§ PROBLEM TO SOLVE: Nothing in the data may be omitted; output it all verbatim.

§ THE INPUT:
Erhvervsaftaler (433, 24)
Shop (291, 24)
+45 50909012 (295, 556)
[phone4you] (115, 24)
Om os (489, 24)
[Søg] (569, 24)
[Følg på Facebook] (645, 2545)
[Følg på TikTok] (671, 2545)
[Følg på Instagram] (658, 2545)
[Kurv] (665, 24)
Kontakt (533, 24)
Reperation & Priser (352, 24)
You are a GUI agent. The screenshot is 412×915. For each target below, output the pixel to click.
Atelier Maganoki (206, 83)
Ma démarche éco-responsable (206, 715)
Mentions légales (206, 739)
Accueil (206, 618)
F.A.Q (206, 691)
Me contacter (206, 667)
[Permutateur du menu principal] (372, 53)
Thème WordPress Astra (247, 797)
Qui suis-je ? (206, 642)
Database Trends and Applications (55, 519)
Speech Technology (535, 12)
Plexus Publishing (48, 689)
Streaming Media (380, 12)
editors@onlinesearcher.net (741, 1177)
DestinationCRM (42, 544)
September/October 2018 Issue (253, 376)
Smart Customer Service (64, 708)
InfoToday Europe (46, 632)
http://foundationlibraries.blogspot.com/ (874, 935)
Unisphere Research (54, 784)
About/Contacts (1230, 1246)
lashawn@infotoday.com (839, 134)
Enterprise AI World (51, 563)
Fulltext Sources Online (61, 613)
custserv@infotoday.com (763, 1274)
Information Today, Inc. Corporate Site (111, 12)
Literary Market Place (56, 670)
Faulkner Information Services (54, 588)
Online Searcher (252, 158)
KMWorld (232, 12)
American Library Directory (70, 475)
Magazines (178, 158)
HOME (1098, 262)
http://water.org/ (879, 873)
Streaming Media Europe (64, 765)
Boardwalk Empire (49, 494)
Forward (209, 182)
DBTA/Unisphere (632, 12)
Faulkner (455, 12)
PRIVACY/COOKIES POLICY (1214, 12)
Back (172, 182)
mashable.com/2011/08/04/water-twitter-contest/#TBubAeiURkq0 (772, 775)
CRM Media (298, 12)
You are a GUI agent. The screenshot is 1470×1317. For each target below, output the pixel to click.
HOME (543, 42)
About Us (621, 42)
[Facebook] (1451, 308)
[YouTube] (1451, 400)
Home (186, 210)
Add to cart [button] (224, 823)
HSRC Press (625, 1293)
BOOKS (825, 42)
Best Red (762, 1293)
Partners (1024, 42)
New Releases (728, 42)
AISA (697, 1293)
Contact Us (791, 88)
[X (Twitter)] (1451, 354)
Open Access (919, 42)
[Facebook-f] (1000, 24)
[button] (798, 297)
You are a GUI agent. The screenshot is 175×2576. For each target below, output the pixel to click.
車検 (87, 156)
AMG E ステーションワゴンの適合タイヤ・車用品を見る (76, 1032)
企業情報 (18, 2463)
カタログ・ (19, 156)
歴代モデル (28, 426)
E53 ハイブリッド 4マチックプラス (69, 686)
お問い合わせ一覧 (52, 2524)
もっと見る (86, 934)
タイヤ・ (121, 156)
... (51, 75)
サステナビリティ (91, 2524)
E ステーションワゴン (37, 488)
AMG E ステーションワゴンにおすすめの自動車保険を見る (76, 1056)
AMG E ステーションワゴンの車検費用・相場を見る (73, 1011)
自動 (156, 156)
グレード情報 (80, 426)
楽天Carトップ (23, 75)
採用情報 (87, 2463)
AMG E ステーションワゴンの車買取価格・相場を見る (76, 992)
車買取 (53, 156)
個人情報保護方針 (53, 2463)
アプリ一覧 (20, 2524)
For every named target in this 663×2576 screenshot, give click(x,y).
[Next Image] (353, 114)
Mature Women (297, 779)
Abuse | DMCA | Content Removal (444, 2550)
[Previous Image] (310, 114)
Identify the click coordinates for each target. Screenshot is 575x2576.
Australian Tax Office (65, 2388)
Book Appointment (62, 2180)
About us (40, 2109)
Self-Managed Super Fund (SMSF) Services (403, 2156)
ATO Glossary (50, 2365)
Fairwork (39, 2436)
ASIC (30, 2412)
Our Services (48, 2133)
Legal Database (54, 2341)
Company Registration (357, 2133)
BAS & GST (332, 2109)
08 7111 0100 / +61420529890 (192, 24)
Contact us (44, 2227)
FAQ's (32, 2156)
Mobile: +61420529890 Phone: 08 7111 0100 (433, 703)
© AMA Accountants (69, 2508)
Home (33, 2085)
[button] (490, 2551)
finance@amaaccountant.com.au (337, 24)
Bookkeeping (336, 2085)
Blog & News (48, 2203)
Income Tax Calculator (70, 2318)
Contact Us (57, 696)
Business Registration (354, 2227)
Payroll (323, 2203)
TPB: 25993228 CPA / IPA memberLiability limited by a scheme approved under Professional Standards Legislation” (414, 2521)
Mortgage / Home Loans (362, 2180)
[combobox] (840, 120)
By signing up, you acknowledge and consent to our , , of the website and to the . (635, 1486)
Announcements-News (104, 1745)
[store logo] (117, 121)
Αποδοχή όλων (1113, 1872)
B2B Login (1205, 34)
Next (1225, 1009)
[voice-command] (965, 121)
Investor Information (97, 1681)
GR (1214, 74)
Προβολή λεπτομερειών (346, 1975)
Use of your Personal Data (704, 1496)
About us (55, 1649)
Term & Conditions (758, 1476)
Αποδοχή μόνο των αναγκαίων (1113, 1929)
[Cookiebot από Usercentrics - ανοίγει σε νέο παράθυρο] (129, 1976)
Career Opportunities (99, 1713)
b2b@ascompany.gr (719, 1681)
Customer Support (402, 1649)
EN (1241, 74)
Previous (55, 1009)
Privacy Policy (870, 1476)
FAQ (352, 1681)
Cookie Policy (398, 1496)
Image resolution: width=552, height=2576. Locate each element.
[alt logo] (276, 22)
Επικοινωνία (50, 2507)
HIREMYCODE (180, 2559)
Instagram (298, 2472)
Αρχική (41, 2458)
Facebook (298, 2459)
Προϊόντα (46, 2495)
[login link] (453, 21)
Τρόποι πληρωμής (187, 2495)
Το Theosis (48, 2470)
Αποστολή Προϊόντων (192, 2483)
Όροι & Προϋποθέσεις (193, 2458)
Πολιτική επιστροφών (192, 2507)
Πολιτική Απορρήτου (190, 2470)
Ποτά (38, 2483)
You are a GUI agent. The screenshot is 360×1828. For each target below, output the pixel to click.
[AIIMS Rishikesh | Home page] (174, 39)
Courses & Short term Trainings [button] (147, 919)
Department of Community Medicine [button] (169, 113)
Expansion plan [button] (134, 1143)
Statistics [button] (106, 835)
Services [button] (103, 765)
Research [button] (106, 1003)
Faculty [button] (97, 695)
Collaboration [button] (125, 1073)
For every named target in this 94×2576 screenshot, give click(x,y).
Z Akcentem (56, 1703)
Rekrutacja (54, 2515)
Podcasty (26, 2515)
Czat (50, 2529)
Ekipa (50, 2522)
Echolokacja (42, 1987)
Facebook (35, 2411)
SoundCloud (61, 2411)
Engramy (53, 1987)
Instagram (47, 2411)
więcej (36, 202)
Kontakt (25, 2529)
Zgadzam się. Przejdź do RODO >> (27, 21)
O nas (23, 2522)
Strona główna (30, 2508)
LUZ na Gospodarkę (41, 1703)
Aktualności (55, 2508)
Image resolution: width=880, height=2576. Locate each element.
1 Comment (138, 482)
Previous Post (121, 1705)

§ YOUR SOLUTION:
Erhvervsaftaler (433, 24)
Shop (291, 24)
+45 50909012 (295, 556)
[phone4you] (115, 24)
Om os (489, 24)
[Søg] (569, 24)
[Følg på Facebook] (645, 2545)
[Følg på TikTok] (671, 2545)
[Følg på Instagram] (658, 2545)
[Kurv] (665, 24)
Kontakt (533, 24)
Reperation & Priser (352, 24)
You are a GUI agent. The screenshot is 412×915. For each target below, output the pixel to click.
Atelier Maganoki (206, 83)
Ma démarche éco-responsable (206, 715)
Mentions légales (206, 739)
Accueil (206, 618)
F.A.Q (206, 691)
Me contacter (206, 667)
[Permutateur du menu principal] (372, 53)
Thème WordPress Astra (247, 797)
Qui suis-je ? (206, 642)
Database Trends and Applications (55, 519)
Speech Technology (535, 12)
Plexus Publishing (48, 689)
Streaming Media (380, 12)
editors@onlinesearcher.net (741, 1177)
DestinationCRM (42, 544)
September/October 2018 Issue (253, 376)
Smart Customer Service (64, 708)
InfoToday Europe (46, 632)
http://foundationlibraries.blogspot.com/ (874, 935)
Unisphere Research (54, 784)
About/Contacts (1230, 1246)
lashawn@infotoday.com (839, 134)
Enterprise AI World (51, 563)
Fulltext Sources Online (61, 613)
custserv@infotoday.com (763, 1274)
Information Today, Inc. Corporate Site (111, 12)
Literary Market Place (56, 670)
Faulkner Information Services (54, 588)
Online Searcher (252, 158)
KMWorld (232, 12)
American Library Directory (70, 475)
Magazines (178, 158)
HOME (1098, 262)
http://water.org/ (879, 873)
Streaming Media Europe (64, 765)
Boardwalk Empire (49, 494)
Forward (209, 182)
DBTA/Unisphere (632, 12)
Faulkner (455, 12)
PRIVACY/COOKIES POLICY (1214, 12)
Back (172, 182)
mashable.com/2011/08/04/water-twitter-contest/#TBubAeiURkq0 (772, 775)
CRM Media (298, 12)
You are a GUI agent. The screenshot is 1470×1317. For each target below, output the pixel to click.
HOME (543, 42)
About Us (621, 42)
[Facebook] (1451, 308)
[YouTube] (1451, 400)
Home (186, 210)
Add to cart [button] (224, 823)
HSRC Press (625, 1293)
BOOKS (825, 42)
Best Red (762, 1293)
Partners (1024, 42)
New Releases (728, 42)
AISA (697, 1293)
Contact Us (791, 88)
[X (Twitter)] (1451, 354)
Open Access (919, 42)
[Facebook-f] (1000, 24)
[button] (798, 297)
You are a GUI agent. The screenshot is 175×2576. For each target below, output the pixel to click.
車検 (87, 156)
AMG E ステーションワゴンの適合タイヤ・車用品を見る (76, 1032)
企業情報 (18, 2463)
カタログ・ (19, 156)
歴代モデル (28, 426)
E53 ハイブリッド 4マチックプラス (69, 686)
お問い合わせ一覧 (52, 2524)
もっと見る (86, 934)
タイヤ・ (121, 156)
... (51, 75)
サステナビリティ (91, 2524)
E ステーションワゴン (37, 488)
AMG E ステーションワゴンにおすすめの自動車保険を見る (76, 1056)
AMG E ステーションワゴンの車検費用・相場を見る (73, 1011)
自動 (156, 156)
グレード情報 (80, 426)
楽天Carトップ (23, 75)
採用情報 (87, 2463)
AMG E ステーションワゴンの車買取価格・相場を見る (76, 992)
車買取 (53, 156)
個人情報保護方針 (53, 2463)
アプリ一覧 (20, 2524)
For every named target in this 663×2576 screenshot, give click(x,y).
[Next Image] (353, 114)
Mature Women (297, 779)
Abuse | DMCA | Content Removal (444, 2550)
[Previous Image] (310, 114)
Identify the click coordinates for each target. Screenshot is 575x2576.
Australian Tax Office (65, 2388)
Book Appointment (62, 2180)
About us (40, 2109)
Self-Managed Super Fund (SMSF) Services (403, 2156)
ATO Glossary (50, 2365)
Fairwork (39, 2436)
ASIC (30, 2412)
Our Services (48, 2133)
Legal Database (54, 2341)
Company Registration (357, 2133)
BAS & GST (332, 2109)
08 7111 0100 / +61420529890 (192, 24)
Contact us (44, 2227)
FAQ's (32, 2156)
Mobile: +61420529890 Phone: 08 7111 0100 (433, 703)
© AMA Accountants (69, 2508)
Home (33, 2085)
[button] (490, 2551)
finance@amaaccountant.com.au (337, 24)
Bookkeeping (336, 2085)
Blog & News (48, 2203)
Income Tax Calculator (70, 2318)
Contact Us (57, 696)
Business Registration (354, 2227)
Payroll (323, 2203)
TPB: 25993228 CPA / IPA memberLiability limited by a scheme approved under Professional Standards Legislation” (414, 2521)
Mortgage / Home Loans (362, 2180)
[combobox] (840, 120)
By signing up, you acknowledge and consent to our , , of the website and to the . (635, 1486)
Announcements-News (104, 1745)
[store logo] (117, 121)
Αποδοχή όλων (1113, 1872)
B2B Login (1205, 34)
Next (1225, 1009)
[voice-command] (965, 121)
Investor Information (97, 1681)
GR (1214, 74)
Προβολή λεπτομερειών (346, 1975)
Use of your Personal Data (704, 1496)
About us (55, 1649)
Term & Conditions (758, 1476)
Αποδοχή μόνο των αναγκαίων (1113, 1929)
[Cookiebot από Usercentrics - ανοίγει σε νέο παράθυρο] (129, 1976)
Career Opportunities (99, 1713)
b2b@ascompany.gr (719, 1681)
Customer Support (402, 1649)
EN (1241, 74)
Previous (55, 1009)
Privacy Policy (870, 1476)
FAQ (352, 1681)
Cookie Policy (398, 1496)
Image resolution: width=552, height=2576. Locate each element.
[alt logo] (276, 22)
Επικοινωνία (50, 2507)
HIREMYCODE (180, 2559)
Instagram (298, 2472)
Αρχική (41, 2458)
Facebook (298, 2459)
Προϊόντα (46, 2495)
[login link] (453, 21)
Τρόποι πληρωμής (187, 2495)
Το Theosis (48, 2470)
Αποστολή Προϊόντων (192, 2483)
Όροι & Προϋποθέσεις (193, 2458)
Πολιτική επιστροφών (192, 2507)
Πολιτική Απορρήτου (190, 2470)
Ποτά (38, 2483)
You are a GUI agent. The screenshot is 360×1828. For each target below, output the pixel to click.
[AIIMS Rishikesh | Home page] (174, 39)
Courses & Short term Trainings [button] (147, 919)
Department of Community Medicine [button] (169, 113)
Expansion plan [button] (134, 1143)
Statistics [button] (106, 835)
Services [button] (103, 765)
Research [button] (106, 1003)
Faculty [button] (97, 695)
Collaboration [button] (125, 1073)
For every named target in this 94×2576 screenshot, give click(x,y).
Z Akcentem (56, 1703)
Rekrutacja (54, 2515)
Podcasty (26, 2515)
Czat (50, 2529)
Ekipa (50, 2522)
Echolokacja (42, 1987)
Facebook (35, 2411)
SoundCloud (61, 2411)
Engramy (53, 1987)
Instagram (47, 2411)
więcej (36, 202)
Kontakt (25, 2529)
Zgadzam się. Przejdź do RODO >> (27, 21)
O nas (23, 2522)
Strona główna (30, 2508)
LUZ na Gospodarkę (41, 1703)
Aktualności (55, 2508)
Image resolution: width=880, height=2576. Locate each element.
1 Comment (138, 482)
Previous Post (121, 1705)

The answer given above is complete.